Agentic AI is an AI system that can autonomously plan and execute a sequence of actions toward a defined objective, selecting tools, evaluating results, and adjusting its approach without step-by-step human instruction. It's the difference between answering a question and completing a task.

Traditional AI models, including large language models used in simple document summarization or Q&A, respond to a single input and produce a single output. Agentic systems go further. They break a goal into sub-tasks, invoke external tools (databases, APIs, code interpreters, external data services), assess whether each sub-task succeeded, and loop until the goal is complete. The NIST AI Risk Management Framework (AI RMF 1.0, January 2023) describes this as a distinct capability tier, one that makes agentic AI fundamentally different from reactive AI in terms of both capability and risk profile.

In financial crime compliance, the implications are concrete. Consider case management: an AI agent assigned an open investigation retrieves transaction records, queries a third-party data provider for beneficial ownership information, cross-references sanctions screening results, and flags inconsistencies between the customer's stated source of funds and their actual activity pattern. A traditional AI model would answer specific questions about each of those data sets separately. The agentic system connects them into a coherent investigation workflow.

The NIST AI RMF categorizes agentic systems separately from predictive models because their risk profile is different. A predictive model produces a score. An agentic system takes actions, and those actions can have downstream consequences that compound. This is why regulators from the Bank of England to the Monetary Authority of Singapore have begun addressing agentic AI specifically in their AI governance guidance, rather than treating it as a variant of conventional machine learning.

The defining governance question is accountability. When an agent makes ten sequential decisions to arrive at an outcome, who is responsible for each decision? The institution is. This is why AI governance frameworks for agentic systems require decision-level logging, not just input-output records.


How is Agentic AI used in practice?

The most common deployment in regulated financial institutions right now is alert triage in anti-money laundering (AML) operations. A transaction monitoring system generates an alert. Instead of routing it to an analyst, an agentic system starts a structured investigation: retrieving 90-day transaction history, identifying peer-group deviations, checking counterparty information against politically exposed person (PEP) lists and adverse media sources, and producing a structured evidence package. If the risk score is below threshold, the case closes with documented rationale. If it's above threshold, the agent escalates to a human analyst with a pre-built case summary.
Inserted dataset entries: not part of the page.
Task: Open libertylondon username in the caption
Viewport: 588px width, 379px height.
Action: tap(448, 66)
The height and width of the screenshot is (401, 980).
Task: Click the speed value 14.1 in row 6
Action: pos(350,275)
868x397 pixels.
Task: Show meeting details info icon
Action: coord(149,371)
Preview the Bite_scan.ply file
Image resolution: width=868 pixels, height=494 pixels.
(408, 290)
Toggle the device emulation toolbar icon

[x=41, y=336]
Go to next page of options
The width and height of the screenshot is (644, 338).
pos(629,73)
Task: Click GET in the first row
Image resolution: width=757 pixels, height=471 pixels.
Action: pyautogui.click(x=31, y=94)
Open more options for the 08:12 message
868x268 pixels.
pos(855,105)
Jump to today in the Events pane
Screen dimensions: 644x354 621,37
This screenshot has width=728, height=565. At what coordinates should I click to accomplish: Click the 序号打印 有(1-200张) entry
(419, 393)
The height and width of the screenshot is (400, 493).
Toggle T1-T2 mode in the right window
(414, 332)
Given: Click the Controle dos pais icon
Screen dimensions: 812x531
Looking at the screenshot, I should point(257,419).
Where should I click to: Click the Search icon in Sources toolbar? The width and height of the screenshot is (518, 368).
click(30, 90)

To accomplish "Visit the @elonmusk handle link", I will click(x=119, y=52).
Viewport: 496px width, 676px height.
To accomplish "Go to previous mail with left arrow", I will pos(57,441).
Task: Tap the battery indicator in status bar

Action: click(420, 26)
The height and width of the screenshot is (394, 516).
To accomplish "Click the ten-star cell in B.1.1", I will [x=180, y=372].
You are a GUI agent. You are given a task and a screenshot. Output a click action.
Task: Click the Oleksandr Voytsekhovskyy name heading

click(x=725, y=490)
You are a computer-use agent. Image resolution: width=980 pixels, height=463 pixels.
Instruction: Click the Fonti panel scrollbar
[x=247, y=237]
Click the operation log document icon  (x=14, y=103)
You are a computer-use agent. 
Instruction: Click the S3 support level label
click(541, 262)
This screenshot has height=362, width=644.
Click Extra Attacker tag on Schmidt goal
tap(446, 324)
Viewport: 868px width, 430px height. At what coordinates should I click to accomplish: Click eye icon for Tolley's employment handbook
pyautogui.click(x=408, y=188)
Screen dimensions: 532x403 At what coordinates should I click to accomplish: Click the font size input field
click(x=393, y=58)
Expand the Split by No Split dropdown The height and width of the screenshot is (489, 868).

This cuts analyst time per alert from 45 to 90 minutes down to under 10. The analyst still makes the final call, but they're reviewing conclusions rather than building them from scratch.

Know Your Customer (KYC) refresh is a second high-value use case. Large banks run periodic re-verification on existing customers, but the process is manual-intensive and backlogs accumulate. An agentic system can pull current ID documents, cross-check business registries for ultimate beneficial owner (UBO) changes, run adverse media searches, and update the customer risk rating. For low-risk customers whose profile hasn't changed, the refresh completes without any human touch. Higher-risk customers or those with material profile changes get routed to an analyst with a full evidence package.

Fraud operations use agentic AI differently. When a potential account takeover is detected, an agent can lock the account, retrieve device fingerprint history, review recent login patterns, and initiate customer contact simultaneously. The full sequence takes seconds.

The compliance requirement across all these deployments is an audit trail for every agent action, including the reasoning behind each step. Regulators expect to reconstruct exactly what the agent did, in what order, and on the basis of what evidence.


Agentic AI in regulatory context

Regulators have moved from generic AI guidance to agentic-specific frameworks faster than most compliance officers expected.

The NIST AI Risk Management Framework (2023) defines AI systems on a spectrum of autonomy. At one end: fully human-controlled predictive models. At the other: systems that act autonomously over extended periods. Agentic AI sits toward the autonomous end, which places it into higher-risk categories for governance purposes. NIST's companion playbook guidance, published in 2024, specifically addresses agentic deployment in financial services and calls for enhanced human oversight mechanisms as a baseline requirement.

The EU AI Act (Regulation 2024/1689, effective August 2024) classifies AI systems by risk level. Systems used in credit assessment, fraud detection, and AML screening are explicitly listed as "high-risk" under Annex III. Agentic deployments in these areas inherit all the Act's obligations: conformity assessment, technical documentation, full explainability, and human oversight. The Act doesn't use the word "agentic" as a defined term, but its definition of "AI system" covers systems capable of autonomous decision-making with real-world effects, which describes most agentic deployments in financial services.

The Bank for International Settlements has addressed AI governance in banking directly, noting that AI systems chaining decisions without human checkpoints create compounding error risks that are harder to detect than single-step prediction errors. By the time the final output appears, the causal chain can be opaque to both internal reviewers and examiners.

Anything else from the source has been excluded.